ESP-DSP LyraT Board audio processing application

The demo applications are developed for the ESP32-LyraT development board and demonstrate the usage of IIR filters from the ESP-DSP library. This example showcases how to use IIR filter functionality to process audio stream data. To hear the audio please connect headphones or speakers to the ESP32-LyraT audio output. The example performs the following steps:

1. Read samples from a file
   • read samples from file
   • write audio samples to the triple buffer
2. Process audio samples
   • process volume/bass/treble
   • apply digital limiter to the audio data
   • control audio buffer overflow
3. Pass samples to the audio codec

To control the volume/bass/treble, please select the value by press 'Set' button and adjust the value by '+/-' buttons.

The Triple Audio Buffer

In audion processing, it's possible to have situation when one task write data to the processing buffer (processing task), and another task read data from the same buffer, and still in reading process. Triple buffering is a technique used in audio processing to minimize latency and ensure smooth playback. It involves using three buffers to store audio data. Here's a description of how it works:

• Buffer A: This buffer holds the audio data that is currently being processed by the audio system. It is typically filled with samples from the audio source and processed in real-time.

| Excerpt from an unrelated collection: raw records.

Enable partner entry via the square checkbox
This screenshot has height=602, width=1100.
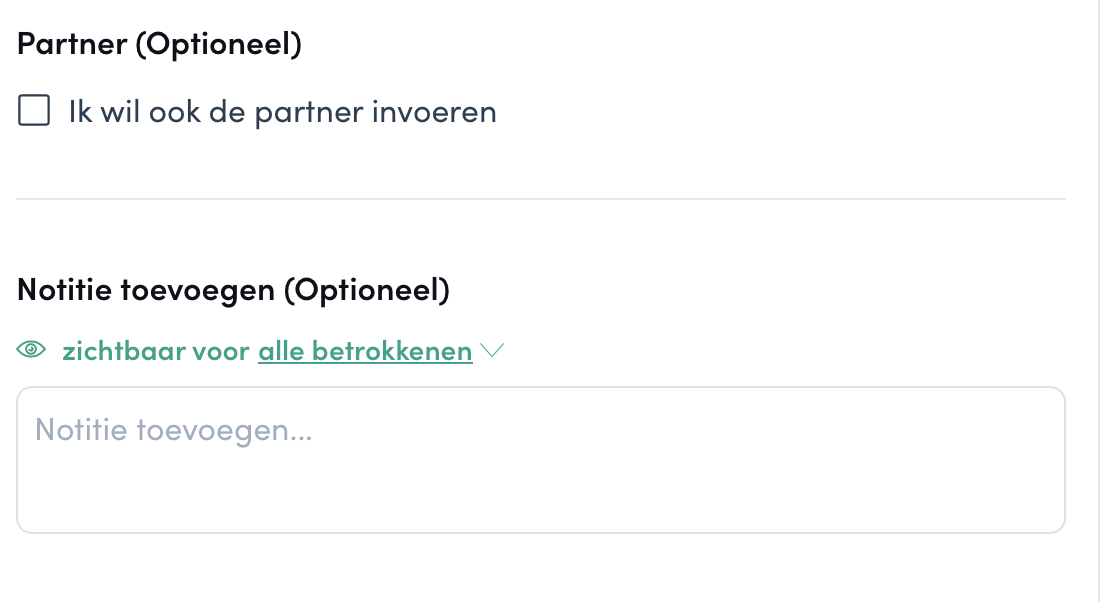34,110
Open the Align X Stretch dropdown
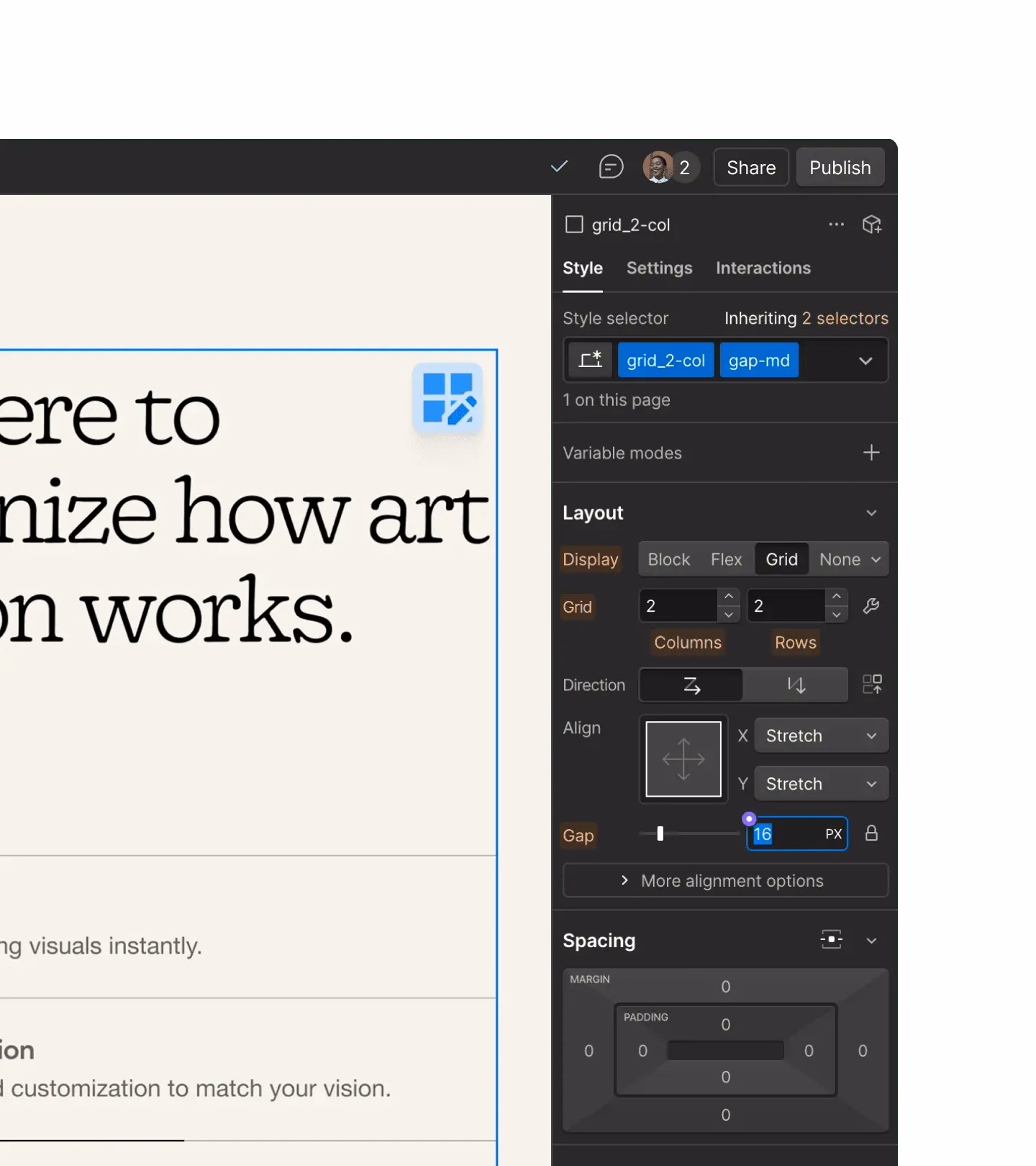The image size is (1036, 1166). point(821,736)
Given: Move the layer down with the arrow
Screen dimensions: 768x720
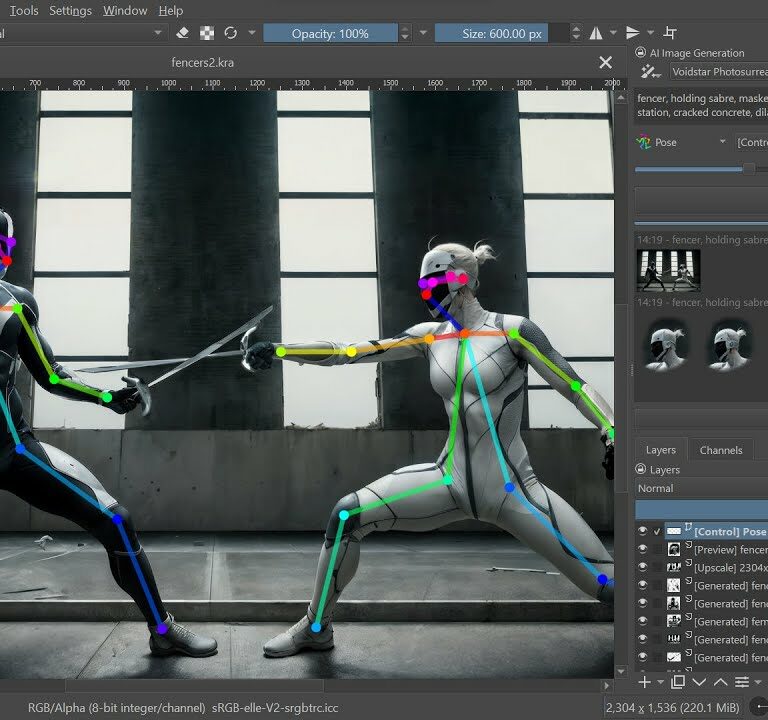Looking at the screenshot, I should pos(699,682).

• Buffer B: When Buffer A is full, the audio system begins reading from Buffer A and starts processing the data. At the same time, Buffer B is filled with new audio samples from the source.

• Buffer C: Once Buffer B is full, the audio system switches its attention to Buffer B and continues processing data. Buffer C is then filled with the latest audio samples.

The cycle continues, with the audio system always processing the data from a buffer while the other two buffers are being filled. This approach helps ensure a continuous and uninterrupted audio playback, as there is always a buffer ready to be processed. It reduces the chances of audio glitches or dropouts caused by delays in reading or processing the audio data.

Triple buffering is particularly useful when working with real-time audio processing applications, where low latency and uninterrupted playback are crucial.

Audio Processing Flow

The audio processing flow contains next blocks:

1. Audio processing task
   • Read data from file and store to the triple buffer
   • Read from triple buffer and concert data from int16_t to float
   • Process bass
   • Process treble
   • Process volume
   • Apply digital limiter
   • Convert data from float to int16_t and store to the triple buffer
2. Audio output task
   • Write data from triple buffer to audio codec
3. Buttons control task
   • React on buttons and adjust the control values
   • Calculates IIR filter coefficients

How to use the example

Hardware required

This example require LyraT development board.

Configure the project

Under Component Config ---> DSP Library ---> DSP Optimization, it's possible to choose either the optimized or ANSI implementation, to compare them.

Build and flash

Build the project and flash it to the board, then run monitor tool to view serial output (replace PORT with serial port name):

idf.py flash monitor

(To exit the serial monitor, type Ctrl-].)

See the Getting Started Guide for full steps to configure and use ESP-IDF to build projects.